[Data records]
☆ ☆ ☆ ☆
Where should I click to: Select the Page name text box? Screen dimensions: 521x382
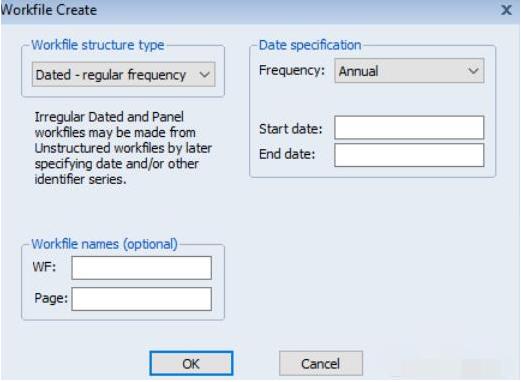point(141,299)
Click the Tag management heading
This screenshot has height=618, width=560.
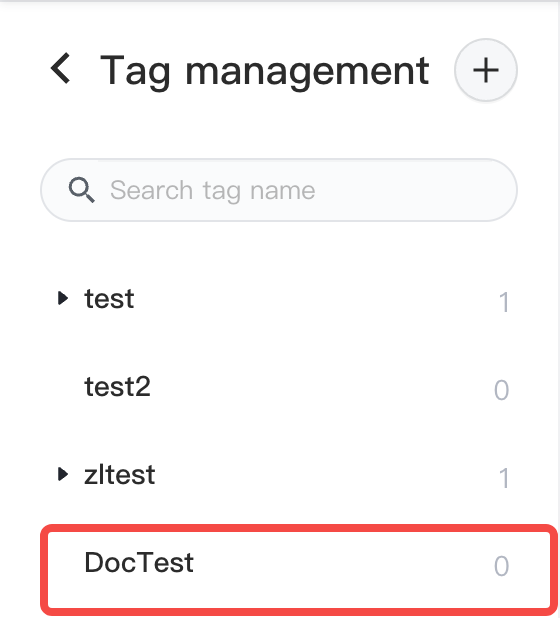tap(264, 71)
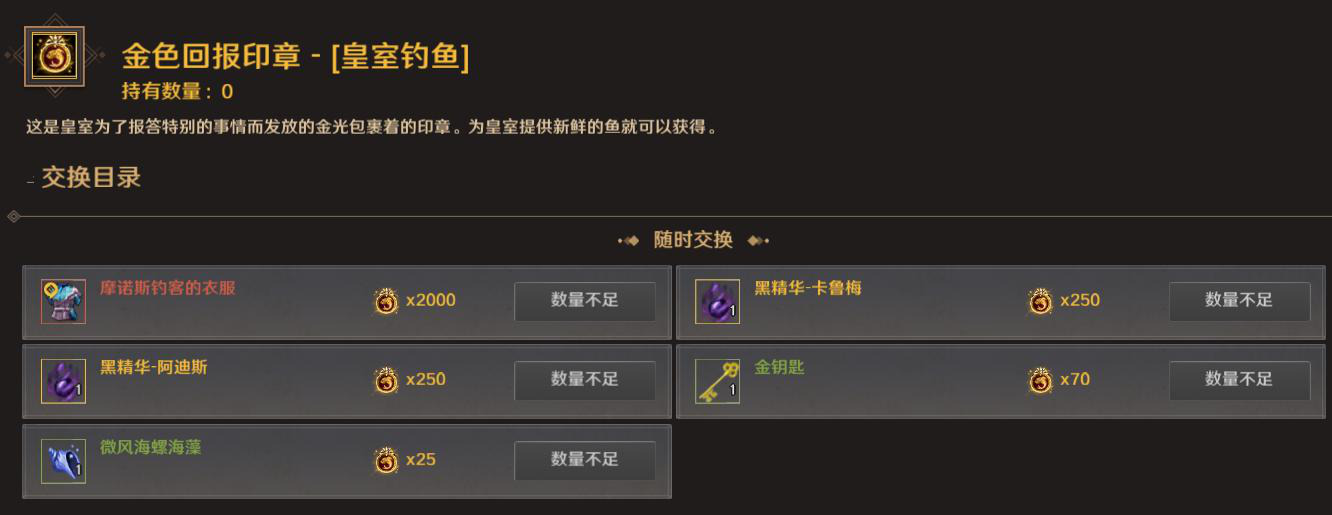Click the 黑精华-卡鲁梅 purple essence icon
The image size is (1332, 515).
coord(717,301)
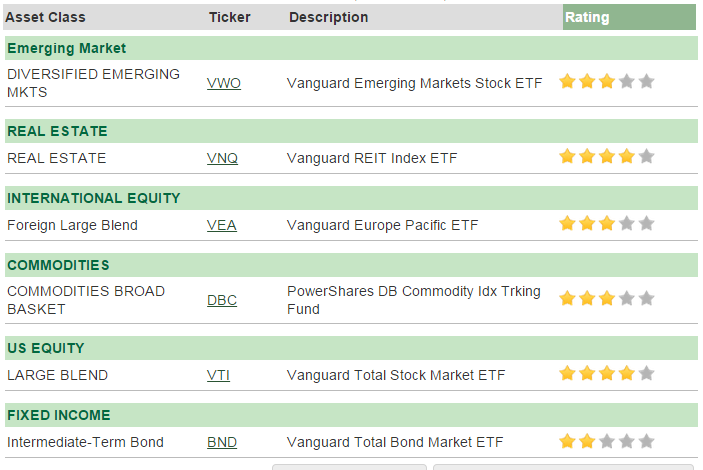Viewport: 703px width, 470px height.
Task: Click the rating stars for Vanguard Total Stock Market ETF
Action: [x=607, y=373]
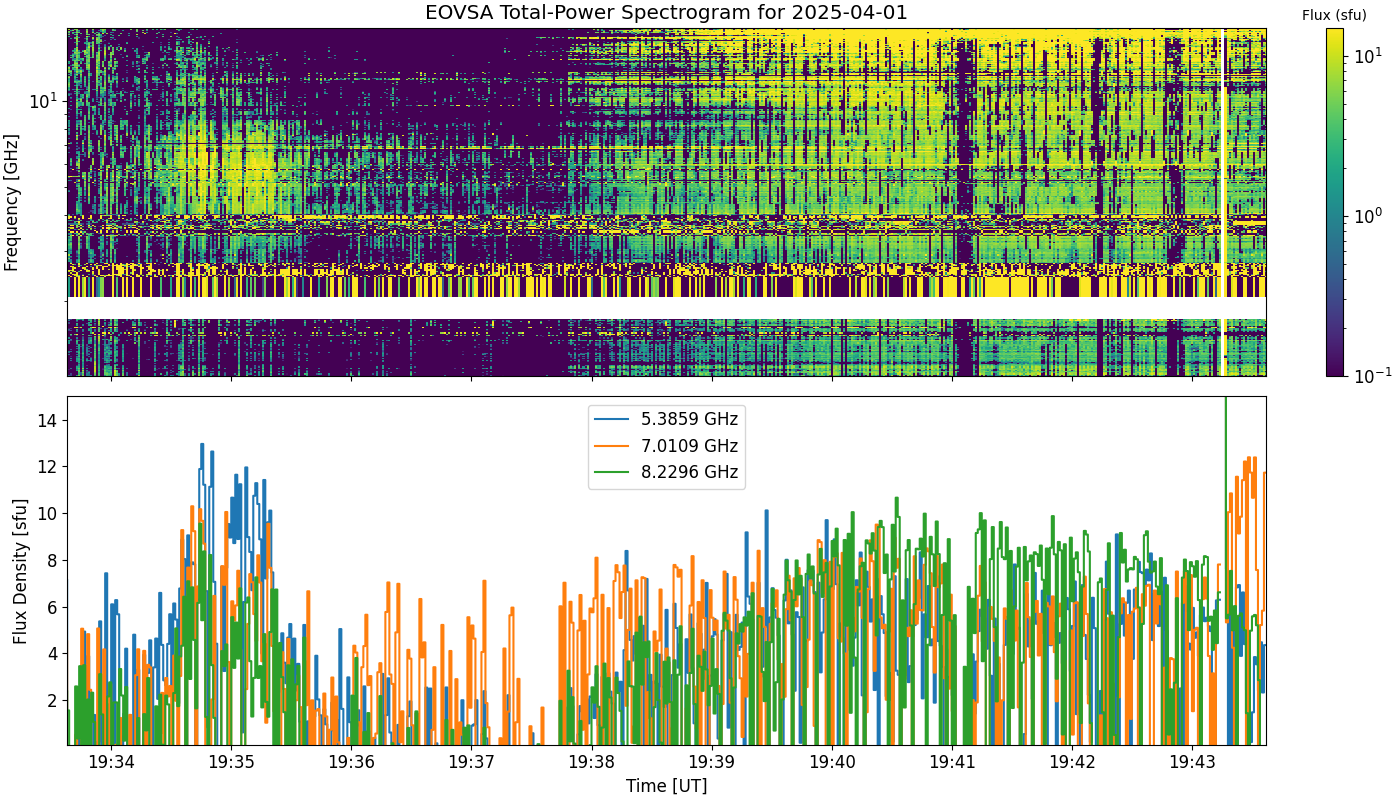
☆ ☆ ☆ ☆
=== Exercise prompt ===
Repeat only the lines from the one with "Click the Tag management heading" through the end of the data, both included and exactly as written. Pictures stay out of the copy.

=== Answer box ===
Click the Tag management heading
This screenshot has height=618, width=560.
tap(264, 71)
Click the 黑精华-卡鲁梅 purple essence icon
The image size is (1332, 515).
coord(717,301)
Viewport: 703px width, 470px height.
Task: Click the rating stars for Vanguard Total Stock Market ETF
Action: [x=607, y=373]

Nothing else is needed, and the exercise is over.